--- begin MATERIAL SUPPLIED ---
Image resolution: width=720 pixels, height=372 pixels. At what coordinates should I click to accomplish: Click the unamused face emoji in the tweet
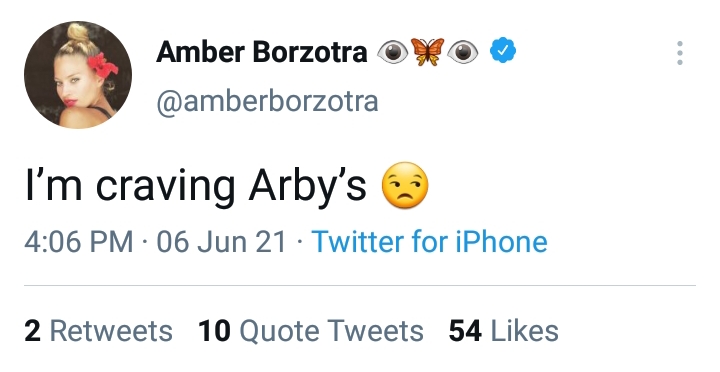click(405, 185)
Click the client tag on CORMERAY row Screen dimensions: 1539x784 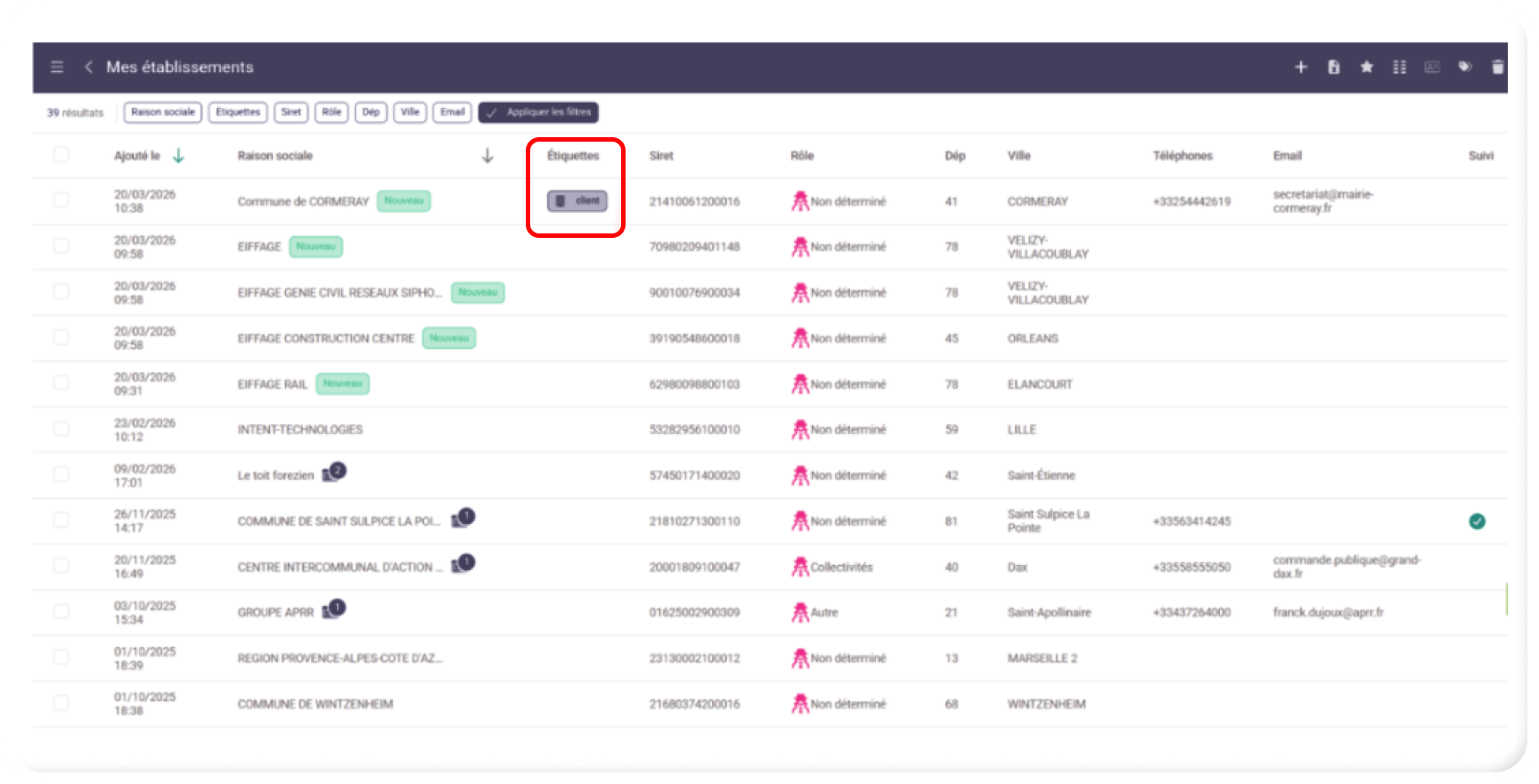577,201
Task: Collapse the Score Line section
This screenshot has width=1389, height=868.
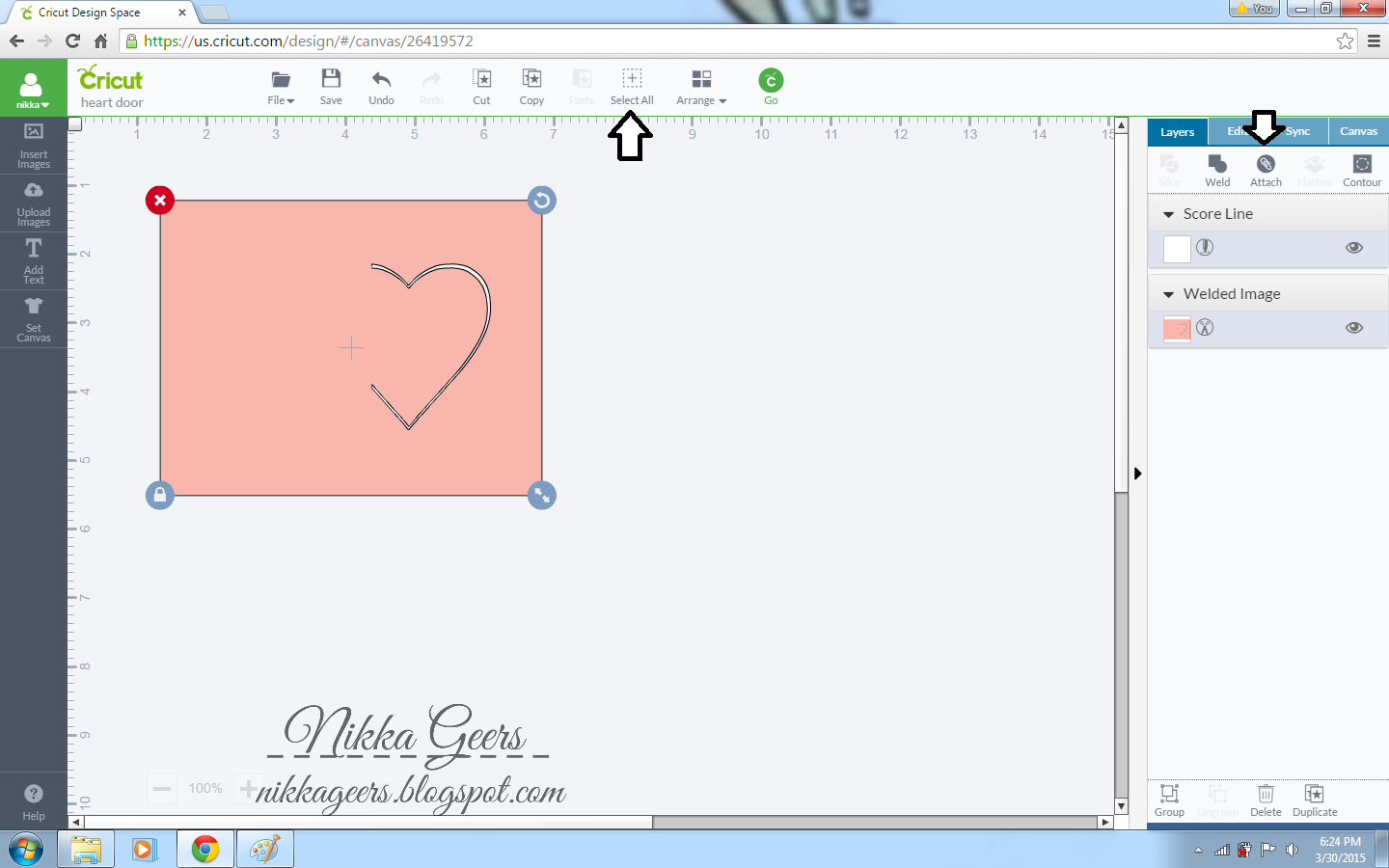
--- end MATERIAL SUPPLIED ---
== YOUR GOAL ==
Write out the records verbatim from the line containing "Task: Collapse the Score Line section" through the end of the records, omitting the pictures.

== EXERCISE RESULT ==
Task: Collapse the Score Line section
This screenshot has width=1389, height=868.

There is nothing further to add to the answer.